(Collected data)
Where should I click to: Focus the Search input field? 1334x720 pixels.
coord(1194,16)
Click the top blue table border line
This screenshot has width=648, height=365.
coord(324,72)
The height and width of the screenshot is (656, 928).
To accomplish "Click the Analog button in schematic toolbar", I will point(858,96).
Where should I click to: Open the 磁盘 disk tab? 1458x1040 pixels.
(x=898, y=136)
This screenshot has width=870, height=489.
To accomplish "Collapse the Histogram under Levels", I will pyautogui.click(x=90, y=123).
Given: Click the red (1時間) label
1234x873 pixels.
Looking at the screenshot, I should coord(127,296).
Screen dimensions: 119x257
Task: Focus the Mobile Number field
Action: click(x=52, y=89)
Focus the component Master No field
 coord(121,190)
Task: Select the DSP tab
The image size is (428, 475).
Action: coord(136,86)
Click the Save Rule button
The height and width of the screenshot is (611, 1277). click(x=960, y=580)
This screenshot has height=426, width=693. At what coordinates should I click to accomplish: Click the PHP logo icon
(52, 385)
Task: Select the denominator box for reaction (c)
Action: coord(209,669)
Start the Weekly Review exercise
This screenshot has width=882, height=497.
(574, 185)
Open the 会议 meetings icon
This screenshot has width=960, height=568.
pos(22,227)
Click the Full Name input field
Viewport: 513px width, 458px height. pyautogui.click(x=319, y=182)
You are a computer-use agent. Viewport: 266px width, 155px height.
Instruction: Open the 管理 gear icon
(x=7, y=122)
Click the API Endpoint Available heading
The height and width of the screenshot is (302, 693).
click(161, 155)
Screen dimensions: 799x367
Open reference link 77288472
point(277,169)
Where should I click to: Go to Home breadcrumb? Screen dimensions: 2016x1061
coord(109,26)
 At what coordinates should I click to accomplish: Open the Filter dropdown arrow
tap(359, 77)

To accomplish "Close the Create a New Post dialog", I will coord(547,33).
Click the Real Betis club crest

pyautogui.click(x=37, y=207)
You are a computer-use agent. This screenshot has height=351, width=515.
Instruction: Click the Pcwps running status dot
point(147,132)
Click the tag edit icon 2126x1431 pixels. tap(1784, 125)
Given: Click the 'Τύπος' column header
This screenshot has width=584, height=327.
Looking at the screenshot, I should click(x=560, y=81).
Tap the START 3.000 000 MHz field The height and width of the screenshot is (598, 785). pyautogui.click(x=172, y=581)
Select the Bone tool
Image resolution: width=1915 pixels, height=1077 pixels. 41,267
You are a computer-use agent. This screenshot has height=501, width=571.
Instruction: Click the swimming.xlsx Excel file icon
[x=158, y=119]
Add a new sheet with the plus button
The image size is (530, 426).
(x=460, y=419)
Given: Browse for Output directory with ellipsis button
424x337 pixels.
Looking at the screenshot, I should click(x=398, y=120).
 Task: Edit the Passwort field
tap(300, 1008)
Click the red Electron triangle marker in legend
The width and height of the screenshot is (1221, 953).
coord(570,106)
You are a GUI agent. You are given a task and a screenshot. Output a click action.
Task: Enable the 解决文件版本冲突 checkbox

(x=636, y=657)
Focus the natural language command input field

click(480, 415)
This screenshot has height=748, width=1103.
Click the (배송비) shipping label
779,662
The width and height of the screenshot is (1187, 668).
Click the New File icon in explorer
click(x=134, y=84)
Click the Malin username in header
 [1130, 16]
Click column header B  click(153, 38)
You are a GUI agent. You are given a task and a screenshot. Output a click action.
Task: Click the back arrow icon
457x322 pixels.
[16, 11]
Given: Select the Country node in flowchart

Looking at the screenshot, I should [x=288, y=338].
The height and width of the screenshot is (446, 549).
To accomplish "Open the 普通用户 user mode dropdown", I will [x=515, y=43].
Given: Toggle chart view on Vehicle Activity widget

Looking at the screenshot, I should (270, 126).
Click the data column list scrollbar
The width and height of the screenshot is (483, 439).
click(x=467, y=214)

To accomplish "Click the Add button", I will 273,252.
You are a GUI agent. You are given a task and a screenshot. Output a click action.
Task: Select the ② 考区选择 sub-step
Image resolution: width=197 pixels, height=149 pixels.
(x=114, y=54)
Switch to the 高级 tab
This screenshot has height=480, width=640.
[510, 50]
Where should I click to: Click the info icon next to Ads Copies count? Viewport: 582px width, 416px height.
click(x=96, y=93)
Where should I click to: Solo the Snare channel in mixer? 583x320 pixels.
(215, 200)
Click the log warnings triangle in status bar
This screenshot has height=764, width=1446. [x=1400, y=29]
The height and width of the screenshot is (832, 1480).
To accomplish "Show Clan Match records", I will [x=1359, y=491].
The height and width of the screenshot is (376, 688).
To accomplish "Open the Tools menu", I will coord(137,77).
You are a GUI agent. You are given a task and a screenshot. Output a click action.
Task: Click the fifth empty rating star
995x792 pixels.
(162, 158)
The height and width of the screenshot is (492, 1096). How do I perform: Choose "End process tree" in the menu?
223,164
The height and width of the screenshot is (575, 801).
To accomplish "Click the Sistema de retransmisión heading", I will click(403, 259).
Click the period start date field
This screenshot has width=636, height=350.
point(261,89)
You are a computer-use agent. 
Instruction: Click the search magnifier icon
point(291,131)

> _Task brief_: Copy the lines of this material word for word.

> _Response to the task_:
Where should I click to: Focus the Search input field? 1334x720 pixels.
coord(1194,16)
Click the top blue table border line
This screenshot has width=648, height=365.
coord(324,72)
The height and width of the screenshot is (656, 928).
To accomplish "Click the Analog button in schematic toolbar", I will point(858,96).
Where should I click to: Open the 磁盘 disk tab? 1458x1040 pixels.
(x=898, y=136)
This screenshot has width=870, height=489.
To accomplish "Collapse the Histogram under Levels", I will pyautogui.click(x=90, y=123).
Given: Click the red (1時間) label
1234x873 pixels.
Looking at the screenshot, I should coord(127,296).
Screen dimensions: 119x257
Task: Focus the Mobile Number field
Action: click(x=52, y=89)
Focus the component Master No field
 coord(121,190)
Task: Select the DSP tab
The image size is (428, 475).
Action: coord(136,86)
Click the Save Rule button
The height and width of the screenshot is (611, 1277). click(x=960, y=580)
This screenshot has height=426, width=693. At what coordinates should I click to accomplish: Click the PHP logo icon
(52, 385)
Task: Select the denominator box for reaction (c)
Action: coord(209,669)
Start the Weekly Review exercise
This screenshot has width=882, height=497.
(574, 185)
Open the 会议 meetings icon
This screenshot has width=960, height=568.
pos(22,227)
Click the Full Name input field
Viewport: 513px width, 458px height. pyautogui.click(x=319, y=182)
You are a computer-use agent. Viewport: 266px width, 155px height.
Instruction: Open the 管理 gear icon
(x=7, y=122)
Click the API Endpoint Available heading
The height and width of the screenshot is (302, 693).
click(161, 155)
Screen dimensions: 799x367
Open reference link 77288472
point(277,169)
Where should I click to: Go to Home breadcrumb? Screen dimensions: 2016x1061
coord(109,26)
 At what coordinates should I click to accomplish: Open the Filter dropdown arrow
tap(359, 77)

To accomplish "Close the Create a New Post dialog", I will coord(547,33).
Click the Real Betis club crest

pyautogui.click(x=37, y=207)
You are a computer-use agent. This screenshot has height=351, width=515.
Instruction: Click the Pcwps running status dot
point(147,132)
Click the tag edit icon 2126x1431 pixels. tap(1784, 125)
Given: Click the 'Τύπος' column header
This screenshot has width=584, height=327.
Looking at the screenshot, I should click(x=560, y=81).
Tap the START 3.000 000 MHz field The height and width of the screenshot is (598, 785). pyautogui.click(x=172, y=581)
Select the Bone tool
Image resolution: width=1915 pixels, height=1077 pixels. 41,267
You are a computer-use agent. This screenshot has height=501, width=571.
Instruction: Click the swimming.xlsx Excel file icon
[x=158, y=119]
Add a new sheet with the plus button
The image size is (530, 426).
(x=460, y=419)
Given: Browse for Output directory with ellipsis button
424x337 pixels.
Looking at the screenshot, I should click(x=398, y=120).
 Task: Edit the Passwort field
tap(300, 1008)
Click the red Electron triangle marker in legend
The width and height of the screenshot is (1221, 953).
coord(570,106)
You are a GUI agent. You are given a task and a screenshot. Output a click action.
Task: Enable the 解决文件版本冲突 checkbox

(x=636, y=657)
Focus the natural language command input field

click(480, 415)
This screenshot has height=748, width=1103.
Click the (배송비) shipping label
779,662
The width and height of the screenshot is (1187, 668).
Click the New File icon in explorer
click(x=134, y=84)
Click the Malin username in header
 [1130, 16]
Click column header B  click(153, 38)
You are a GUI agent. You are given a task and a screenshot. Output a click action.
Task: Click the back arrow icon
457x322 pixels.
[16, 11]
Given: Select the Country node in flowchart

Looking at the screenshot, I should [x=288, y=338].
The height and width of the screenshot is (446, 549).
To accomplish "Open the 普通用户 user mode dropdown", I will [x=515, y=43].
Given: Toggle chart view on Vehicle Activity widget

Looking at the screenshot, I should (270, 126).
Click the data column list scrollbar
The width and height of the screenshot is (483, 439).
click(x=467, y=214)

To accomplish "Click the Add button", I will 273,252.
You are a GUI agent. You are given a task and a screenshot. Output a click action.
Task: Select the ② 考区选择 sub-step
Image resolution: width=197 pixels, height=149 pixels.
(x=114, y=54)
Switch to the 高级 tab
This screenshot has height=480, width=640.
[510, 50]
Where should I click to: Click the info icon next to Ads Copies count? Viewport: 582px width, 416px height.
click(x=96, y=93)
Where should I click to: Solo the Snare channel in mixer? 583x320 pixels.
(215, 200)
Click the log warnings triangle in status bar
This screenshot has height=764, width=1446. [x=1400, y=29]
The height and width of the screenshot is (832, 1480).
To accomplish "Show Clan Match records", I will [x=1359, y=491].
The height and width of the screenshot is (376, 688).
To accomplish "Open the Tools menu", I will coord(137,77).
You are a GUI agent. You are given a task and a screenshot. Output a click action.
Task: Click the fifth empty rating star
995x792 pixels.
(162, 158)
The height and width of the screenshot is (492, 1096). How do I perform: Choose "End process tree" in the menu?
223,164
The height and width of the screenshot is (575, 801).
To accomplish "Click the Sistema de retransmisión heading", I will click(403, 259).
Click the period start date field
This screenshot has width=636, height=350.
point(261,89)
You are a computer-use agent. 
Instruction: Click the search magnifier icon
point(291,131)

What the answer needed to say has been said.